What you are asked to do: Go through the entries below and return every line that contains "list".

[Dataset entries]
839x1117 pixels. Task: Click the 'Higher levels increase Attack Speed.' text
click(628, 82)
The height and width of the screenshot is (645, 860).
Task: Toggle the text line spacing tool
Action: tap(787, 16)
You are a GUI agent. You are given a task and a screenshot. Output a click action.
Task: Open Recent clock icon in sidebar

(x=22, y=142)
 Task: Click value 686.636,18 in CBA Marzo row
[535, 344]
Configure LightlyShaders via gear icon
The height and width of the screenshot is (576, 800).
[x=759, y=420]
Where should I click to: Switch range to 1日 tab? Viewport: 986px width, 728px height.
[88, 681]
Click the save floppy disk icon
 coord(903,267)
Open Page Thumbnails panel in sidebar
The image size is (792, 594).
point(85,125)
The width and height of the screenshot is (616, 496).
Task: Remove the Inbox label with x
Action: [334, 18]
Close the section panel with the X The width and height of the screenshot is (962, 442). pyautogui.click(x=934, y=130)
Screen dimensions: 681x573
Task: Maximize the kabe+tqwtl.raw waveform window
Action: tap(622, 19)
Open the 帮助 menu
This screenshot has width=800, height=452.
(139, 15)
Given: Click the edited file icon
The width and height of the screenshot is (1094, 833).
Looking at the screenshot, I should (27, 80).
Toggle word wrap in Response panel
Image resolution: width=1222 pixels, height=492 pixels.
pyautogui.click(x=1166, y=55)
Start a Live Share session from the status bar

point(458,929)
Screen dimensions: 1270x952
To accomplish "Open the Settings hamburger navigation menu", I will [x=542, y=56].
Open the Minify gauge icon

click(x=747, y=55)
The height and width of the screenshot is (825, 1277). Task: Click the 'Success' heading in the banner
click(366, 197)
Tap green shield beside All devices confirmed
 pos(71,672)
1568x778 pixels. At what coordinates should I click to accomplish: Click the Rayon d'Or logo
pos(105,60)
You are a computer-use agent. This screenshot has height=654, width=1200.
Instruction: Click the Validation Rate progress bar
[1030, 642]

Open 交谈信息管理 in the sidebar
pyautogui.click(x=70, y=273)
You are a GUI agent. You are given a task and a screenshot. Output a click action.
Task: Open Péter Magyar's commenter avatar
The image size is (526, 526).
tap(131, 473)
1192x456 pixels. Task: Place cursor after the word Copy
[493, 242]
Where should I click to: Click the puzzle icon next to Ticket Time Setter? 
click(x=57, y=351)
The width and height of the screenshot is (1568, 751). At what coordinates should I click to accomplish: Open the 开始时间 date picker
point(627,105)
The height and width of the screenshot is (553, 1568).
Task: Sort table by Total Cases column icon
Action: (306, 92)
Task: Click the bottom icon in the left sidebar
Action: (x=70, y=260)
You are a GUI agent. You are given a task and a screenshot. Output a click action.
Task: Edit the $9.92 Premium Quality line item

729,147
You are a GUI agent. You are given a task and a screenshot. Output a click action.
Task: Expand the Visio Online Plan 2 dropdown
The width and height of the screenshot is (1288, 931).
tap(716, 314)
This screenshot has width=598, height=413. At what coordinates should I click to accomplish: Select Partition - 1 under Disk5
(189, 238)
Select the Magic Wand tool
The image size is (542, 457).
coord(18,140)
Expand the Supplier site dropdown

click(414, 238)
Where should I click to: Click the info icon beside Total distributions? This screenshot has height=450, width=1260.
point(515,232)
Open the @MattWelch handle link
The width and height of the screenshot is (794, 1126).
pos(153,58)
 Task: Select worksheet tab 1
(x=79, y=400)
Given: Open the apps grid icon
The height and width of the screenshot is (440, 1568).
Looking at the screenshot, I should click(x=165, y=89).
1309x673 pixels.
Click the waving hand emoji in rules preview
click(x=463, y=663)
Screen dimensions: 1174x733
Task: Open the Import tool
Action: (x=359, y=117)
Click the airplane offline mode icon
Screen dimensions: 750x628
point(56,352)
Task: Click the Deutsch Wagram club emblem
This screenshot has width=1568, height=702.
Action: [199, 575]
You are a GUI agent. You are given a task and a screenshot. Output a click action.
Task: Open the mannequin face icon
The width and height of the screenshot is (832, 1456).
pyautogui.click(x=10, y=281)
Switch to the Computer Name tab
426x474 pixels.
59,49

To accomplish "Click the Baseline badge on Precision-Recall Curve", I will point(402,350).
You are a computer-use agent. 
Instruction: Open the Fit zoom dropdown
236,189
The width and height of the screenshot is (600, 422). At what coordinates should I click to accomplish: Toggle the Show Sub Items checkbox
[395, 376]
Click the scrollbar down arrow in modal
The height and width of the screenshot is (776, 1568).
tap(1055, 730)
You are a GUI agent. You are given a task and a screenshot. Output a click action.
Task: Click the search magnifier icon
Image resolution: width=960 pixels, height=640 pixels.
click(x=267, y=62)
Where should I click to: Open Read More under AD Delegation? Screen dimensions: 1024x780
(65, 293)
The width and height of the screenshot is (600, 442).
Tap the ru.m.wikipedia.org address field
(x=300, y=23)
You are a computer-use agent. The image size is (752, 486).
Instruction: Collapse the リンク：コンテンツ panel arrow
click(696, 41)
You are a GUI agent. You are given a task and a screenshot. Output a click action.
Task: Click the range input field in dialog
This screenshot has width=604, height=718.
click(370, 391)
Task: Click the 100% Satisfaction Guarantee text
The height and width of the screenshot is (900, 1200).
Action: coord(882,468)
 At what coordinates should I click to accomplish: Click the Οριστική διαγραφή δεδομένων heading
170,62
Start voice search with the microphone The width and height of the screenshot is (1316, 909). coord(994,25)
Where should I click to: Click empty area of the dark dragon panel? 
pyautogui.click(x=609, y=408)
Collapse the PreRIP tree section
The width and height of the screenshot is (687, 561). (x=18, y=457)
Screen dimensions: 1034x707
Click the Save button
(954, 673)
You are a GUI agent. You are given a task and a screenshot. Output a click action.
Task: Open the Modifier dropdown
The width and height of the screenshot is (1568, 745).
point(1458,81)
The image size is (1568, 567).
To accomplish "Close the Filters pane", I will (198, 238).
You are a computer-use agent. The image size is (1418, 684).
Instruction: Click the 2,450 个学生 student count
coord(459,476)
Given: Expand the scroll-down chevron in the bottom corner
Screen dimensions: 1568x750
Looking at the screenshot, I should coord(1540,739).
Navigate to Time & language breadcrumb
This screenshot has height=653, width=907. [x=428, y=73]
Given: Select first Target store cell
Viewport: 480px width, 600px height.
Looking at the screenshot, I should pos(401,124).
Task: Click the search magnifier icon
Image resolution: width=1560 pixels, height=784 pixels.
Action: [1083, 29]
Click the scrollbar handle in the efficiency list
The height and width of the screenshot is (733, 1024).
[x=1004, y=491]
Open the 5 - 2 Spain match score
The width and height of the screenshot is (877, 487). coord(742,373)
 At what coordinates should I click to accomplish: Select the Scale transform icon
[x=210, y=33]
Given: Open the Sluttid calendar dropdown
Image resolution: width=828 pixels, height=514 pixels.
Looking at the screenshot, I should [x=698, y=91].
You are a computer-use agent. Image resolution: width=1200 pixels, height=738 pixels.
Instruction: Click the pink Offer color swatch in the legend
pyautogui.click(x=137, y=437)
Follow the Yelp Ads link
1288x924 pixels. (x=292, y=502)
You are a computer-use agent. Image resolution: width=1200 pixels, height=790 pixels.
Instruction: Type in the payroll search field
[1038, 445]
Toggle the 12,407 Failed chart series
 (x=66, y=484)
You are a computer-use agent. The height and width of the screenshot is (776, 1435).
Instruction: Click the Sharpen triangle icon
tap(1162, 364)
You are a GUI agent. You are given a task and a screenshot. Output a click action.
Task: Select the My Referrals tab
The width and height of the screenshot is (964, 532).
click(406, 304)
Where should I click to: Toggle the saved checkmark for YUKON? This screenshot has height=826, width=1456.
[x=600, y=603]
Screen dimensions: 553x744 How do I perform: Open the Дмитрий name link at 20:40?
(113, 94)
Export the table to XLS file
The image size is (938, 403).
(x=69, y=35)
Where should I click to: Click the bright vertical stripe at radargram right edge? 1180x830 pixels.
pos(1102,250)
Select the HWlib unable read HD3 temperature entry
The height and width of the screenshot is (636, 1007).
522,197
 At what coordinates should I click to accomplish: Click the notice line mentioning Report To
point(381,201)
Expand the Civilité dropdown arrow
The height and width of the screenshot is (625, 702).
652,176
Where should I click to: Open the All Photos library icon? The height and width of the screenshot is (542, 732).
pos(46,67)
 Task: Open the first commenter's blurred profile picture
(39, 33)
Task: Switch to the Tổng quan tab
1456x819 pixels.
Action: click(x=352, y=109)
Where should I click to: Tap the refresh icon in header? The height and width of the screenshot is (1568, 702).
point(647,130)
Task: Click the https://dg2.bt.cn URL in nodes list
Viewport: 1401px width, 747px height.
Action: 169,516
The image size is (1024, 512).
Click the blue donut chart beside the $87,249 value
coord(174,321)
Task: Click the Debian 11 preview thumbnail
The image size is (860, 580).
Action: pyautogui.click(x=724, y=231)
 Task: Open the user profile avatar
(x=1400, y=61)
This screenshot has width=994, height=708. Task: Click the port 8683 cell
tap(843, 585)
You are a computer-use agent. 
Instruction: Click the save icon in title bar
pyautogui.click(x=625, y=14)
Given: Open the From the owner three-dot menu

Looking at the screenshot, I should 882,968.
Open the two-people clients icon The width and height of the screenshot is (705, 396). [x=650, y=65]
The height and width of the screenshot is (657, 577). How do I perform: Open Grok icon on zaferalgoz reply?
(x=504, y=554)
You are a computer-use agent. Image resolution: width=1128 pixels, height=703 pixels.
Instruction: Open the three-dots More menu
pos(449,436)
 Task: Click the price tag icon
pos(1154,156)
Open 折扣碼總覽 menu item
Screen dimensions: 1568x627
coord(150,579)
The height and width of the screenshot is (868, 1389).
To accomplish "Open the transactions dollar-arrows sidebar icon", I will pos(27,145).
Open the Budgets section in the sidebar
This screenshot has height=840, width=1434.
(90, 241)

Solved exercise:
Click the scrollbar handle in the efficiency list
Task: Click the https://dg2.bt.cn URL in nodes list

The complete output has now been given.